127P Personalizing treatment in colorectal cancer by monitoring bevacizumab blood levels and ICAM-1 polymorphisms

Bevacizumab treatment presents large interpatient variability in efficacy. We have previously reported that trough bevacizumab levels ³ 87.9 mg/L and mutations in ICAM-1 rs1799969 are associated with longer survival in metastatic colorectal cancer (mCRC). The aim of the present study was to investigate correlations between bevacizumab levels and ICAM-1 polymorphisms in order to develop a better-informed personalized treatment approach. 46 patients (61% male, median age 64.5 years) with mCRC, who received bevacizumab-based treatment were studied. A pharmacokinetic model was developed in order to identify potential sources of variability. ICAM-1 rs1799969 polymorphisms and bevacizumab levels were determined in whole blood.
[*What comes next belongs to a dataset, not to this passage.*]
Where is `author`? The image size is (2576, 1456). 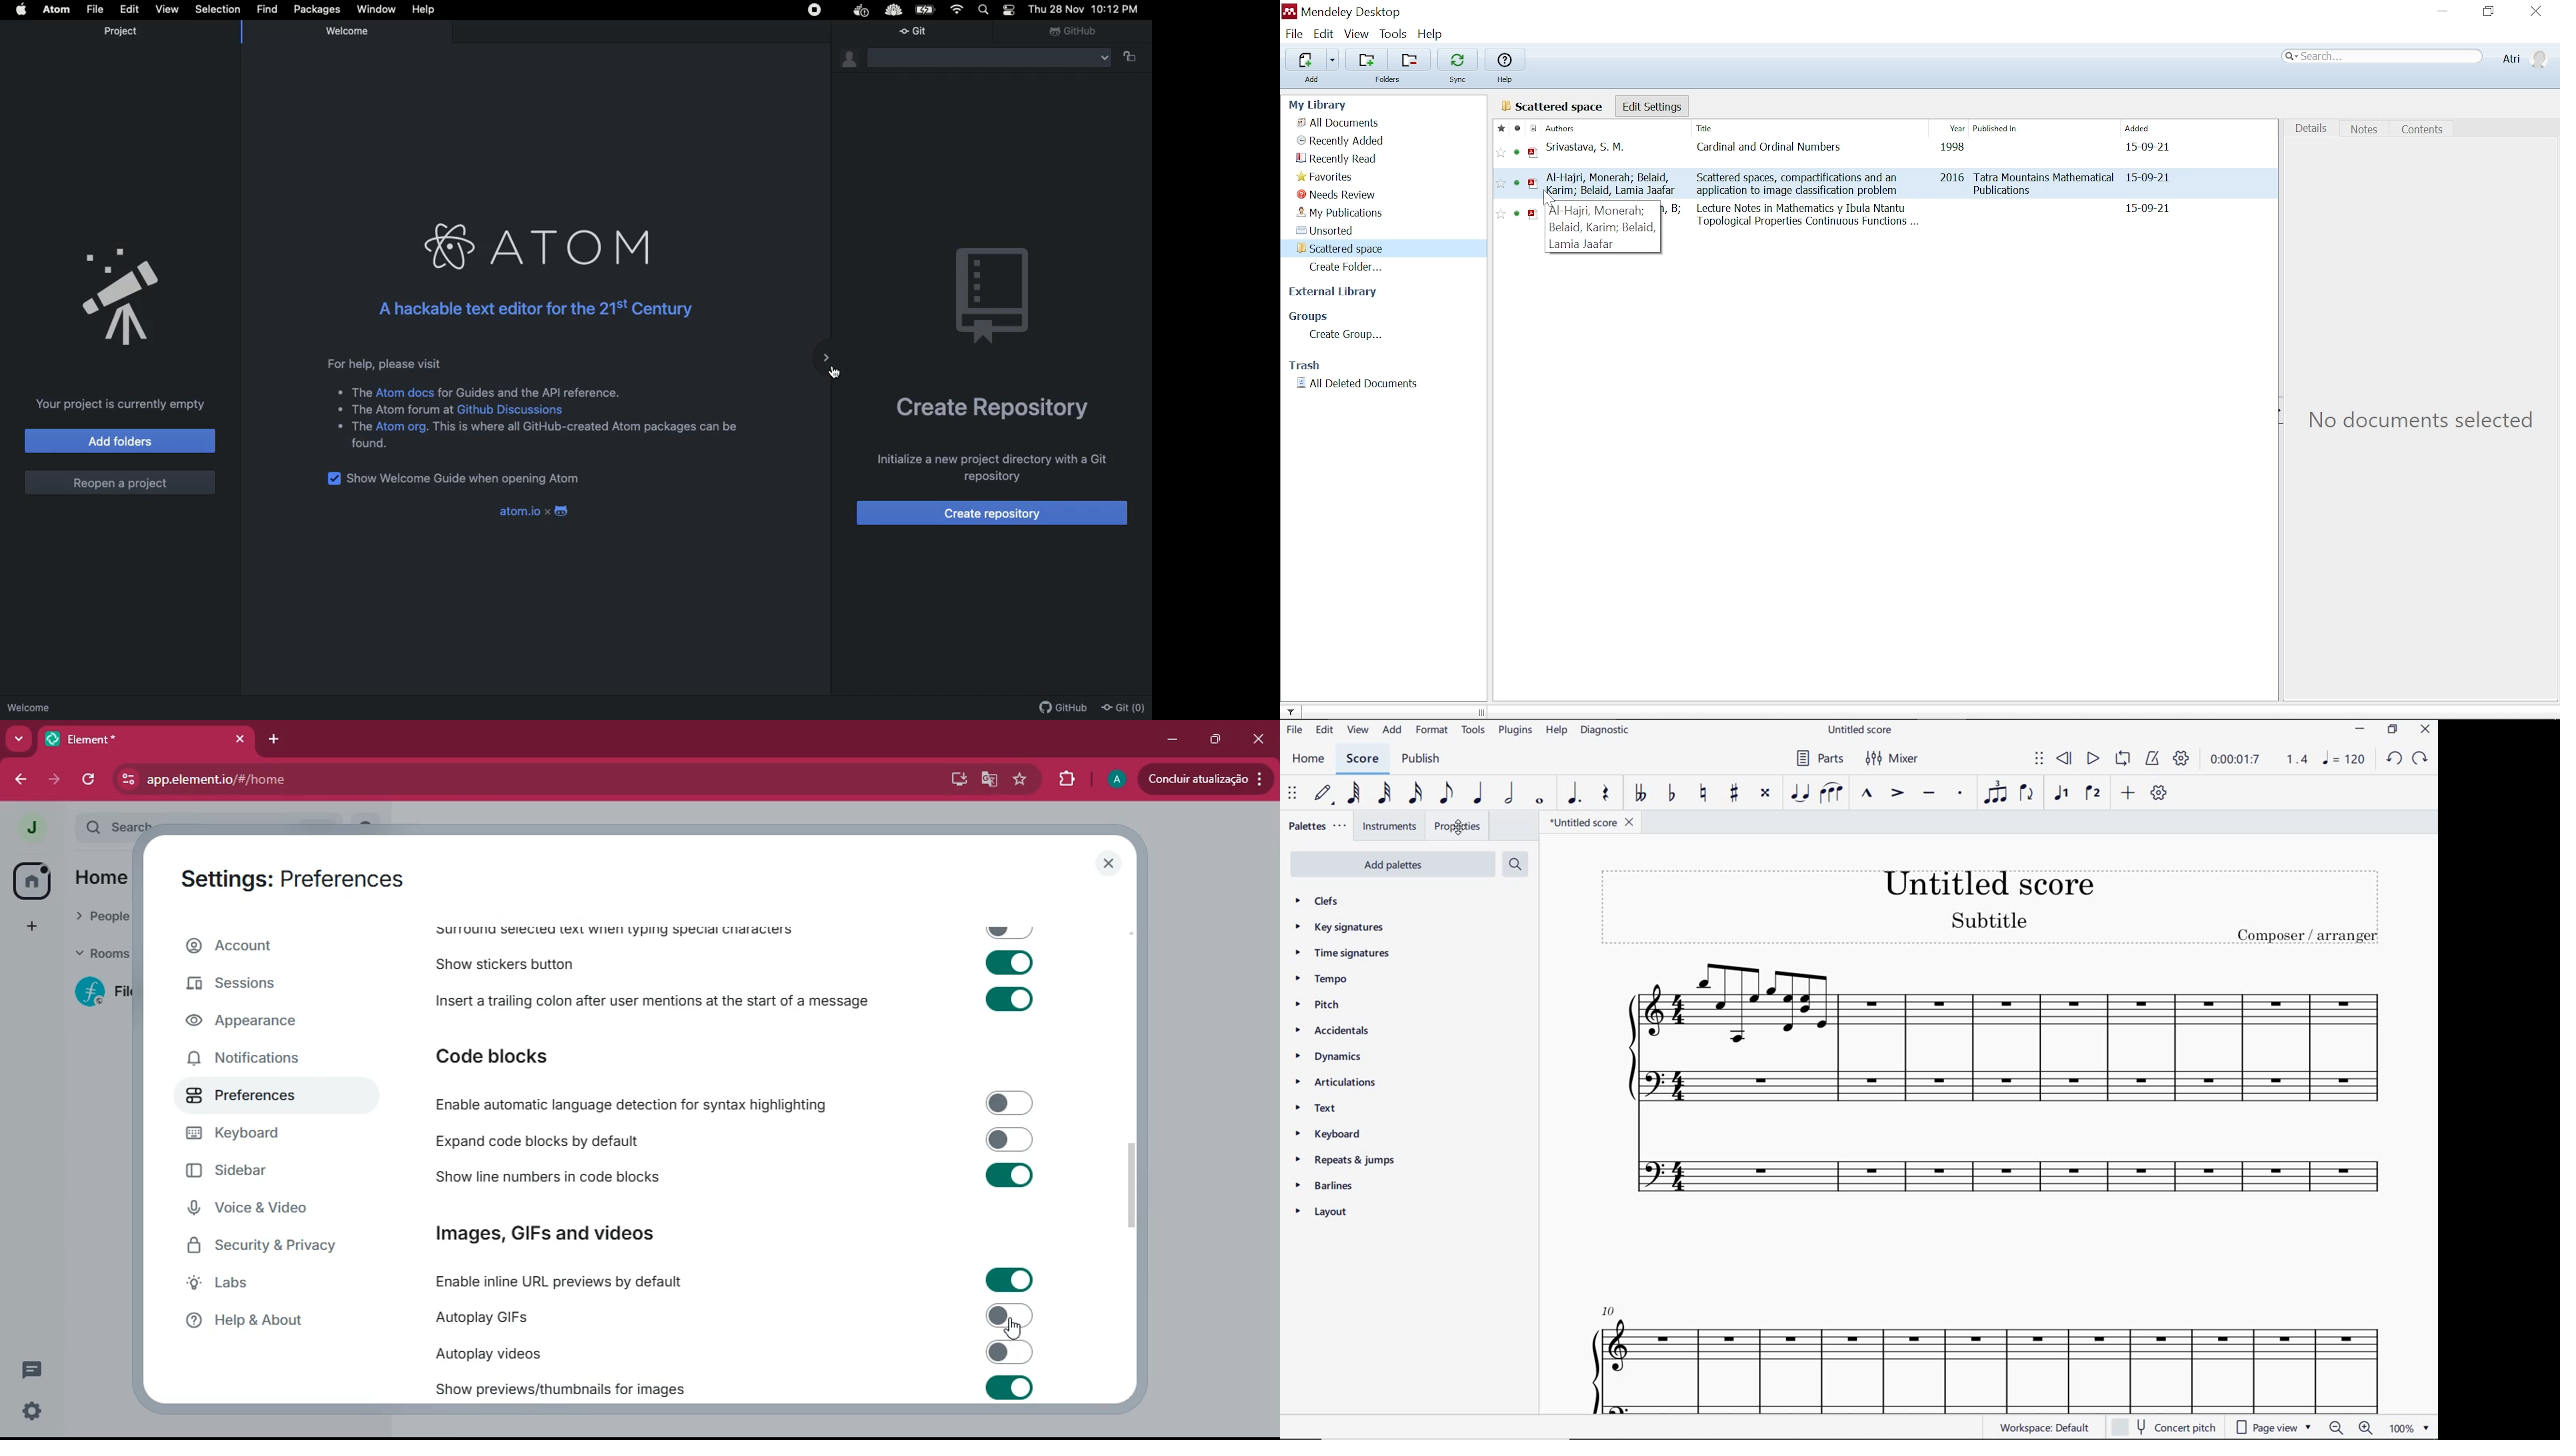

Data were analyzed using nonlinear mixed-effects modeling. 22% of the patients were carriers of mutant ICAM-1 rs1799969. The two-compartment PK model showed that clearance was significantly decreased with mutant ICAM-1 rs1799969 (p<0.0001) and increased with weight (p<0.0001). Trough levels were significantly higher in carriers of mutant ICAM-1 rs1799969 (99.1 vs. 57.2 mg/L, p=0.00004). ICAM-1 rs1799969 polymorphisms and weight found to be significantly correlated with bevacizumab clearance. Moreover, trough levels are associated with survival and found to be significantly higher in carriers of mutant ICAM-1 rs1799969. Nowadays, bevacizumab dose is normalized to weight but not to adjust based on genetics. Herein, we present the mechanistic underline to support the development of an individualized treatment approach. Genetic and pharmacokinetic data should be combined at baseline and throughout the treatment to improve treatment outcomes in all patients with mCRC.